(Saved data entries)
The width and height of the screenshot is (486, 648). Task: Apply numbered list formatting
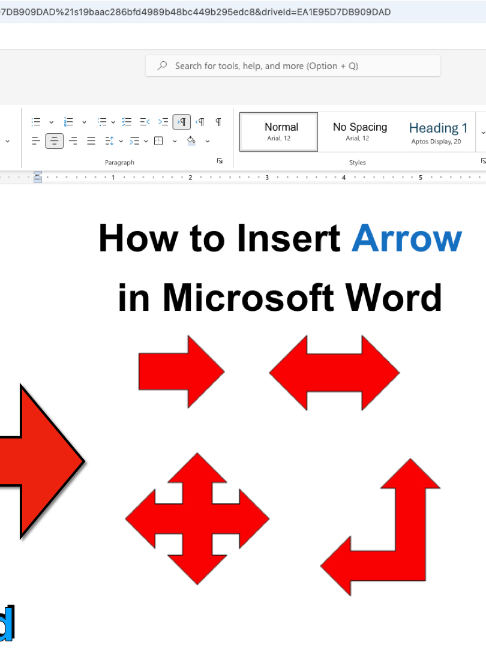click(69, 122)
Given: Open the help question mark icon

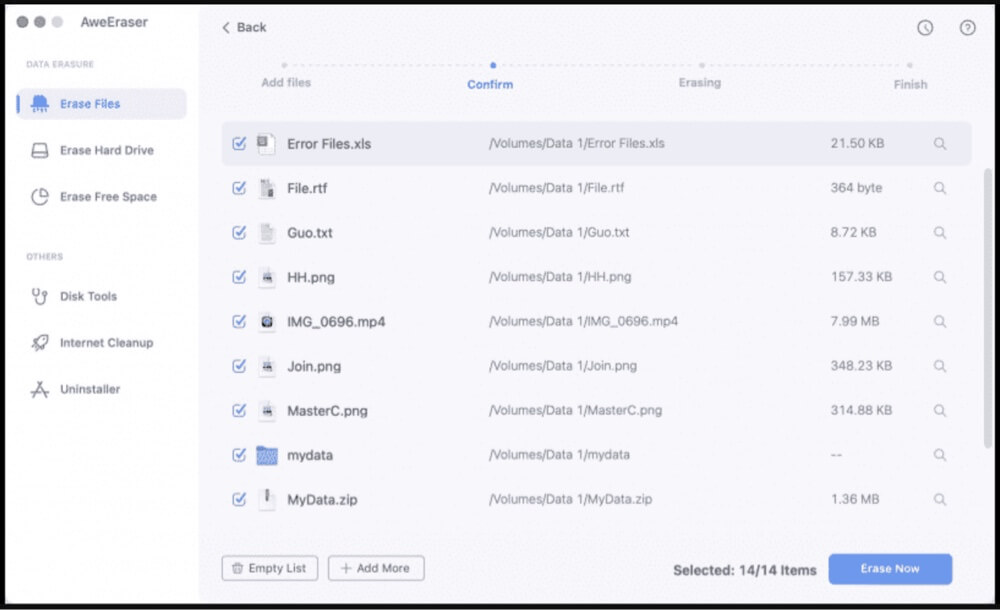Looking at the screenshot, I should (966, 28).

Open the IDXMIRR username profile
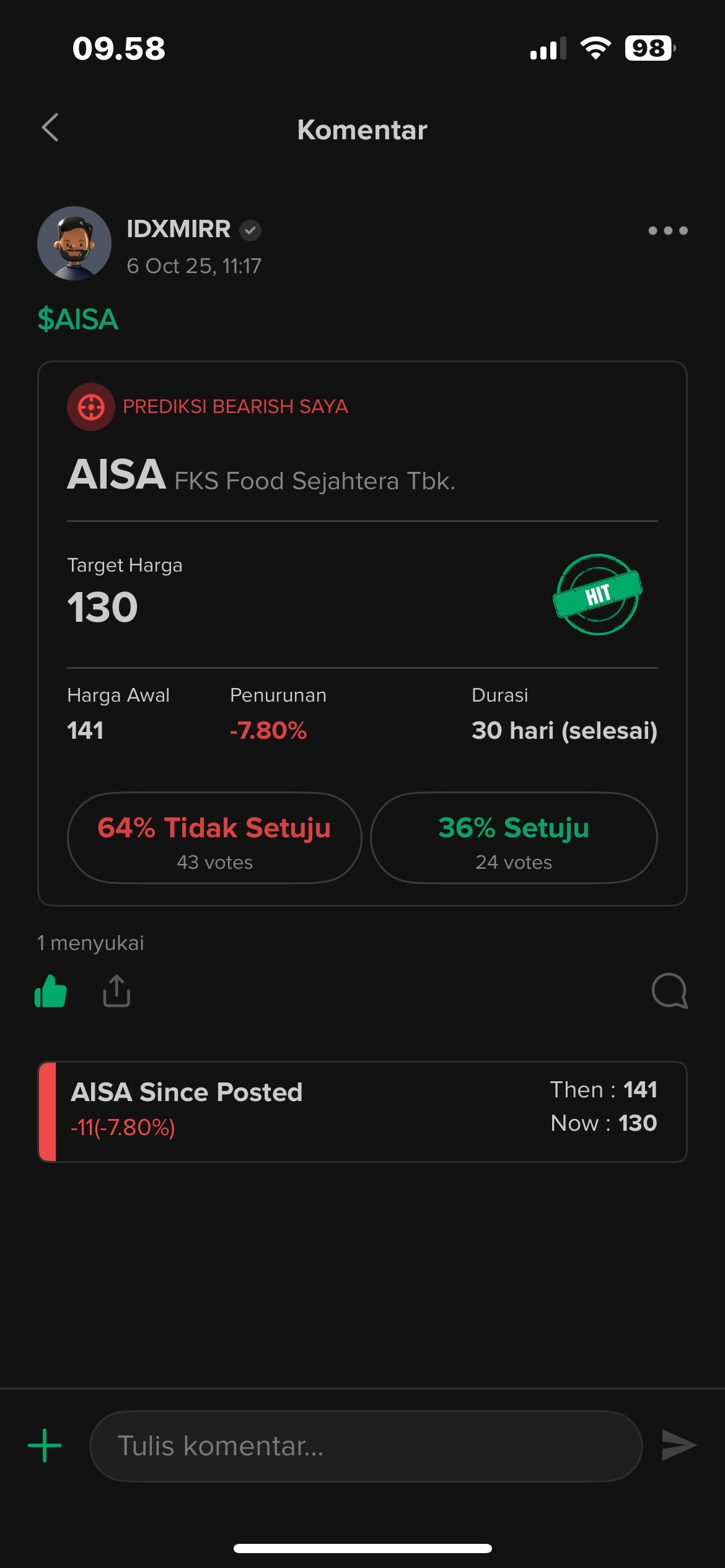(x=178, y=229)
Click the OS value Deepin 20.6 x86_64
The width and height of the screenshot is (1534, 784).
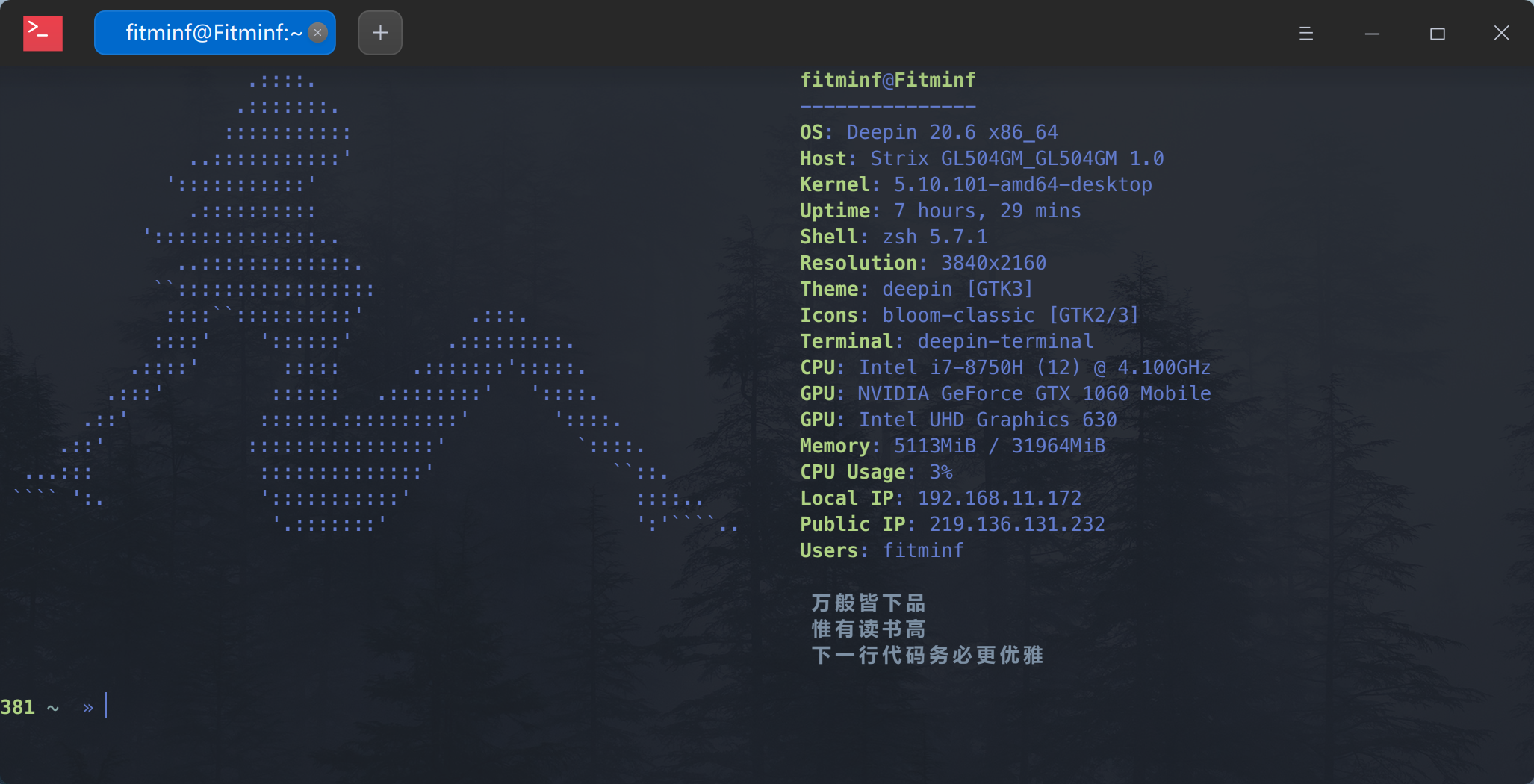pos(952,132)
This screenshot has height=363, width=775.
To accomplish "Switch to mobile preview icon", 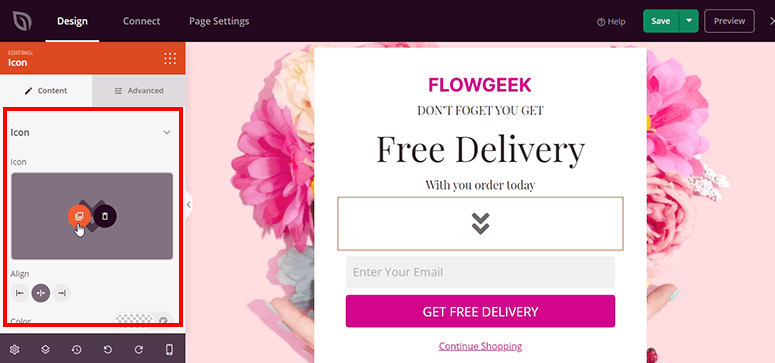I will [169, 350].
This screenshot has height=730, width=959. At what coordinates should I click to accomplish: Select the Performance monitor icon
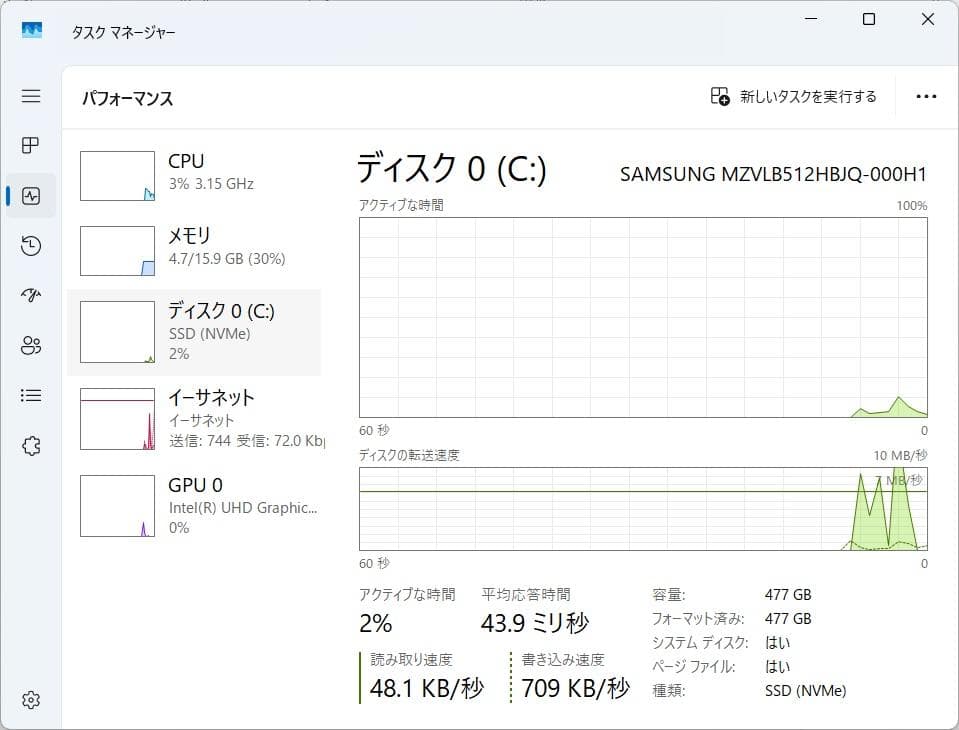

*Problem:* With the pictures omitted, print the lines above exactly, beginning at the line with "Given: Open the help question mark icon" and going on through the line with "This screenshot has height=363, width=775.".

*The answer:*
Given: Open the help question mark icon

Looking at the screenshot, I should (966, 28).

Open the IDXMIRR username profile
(x=178, y=229)
Click the OS value Deepin 20.6 x86_64
The width and height of the screenshot is (1534, 784).
pos(952,132)
This screenshot has height=363, width=775.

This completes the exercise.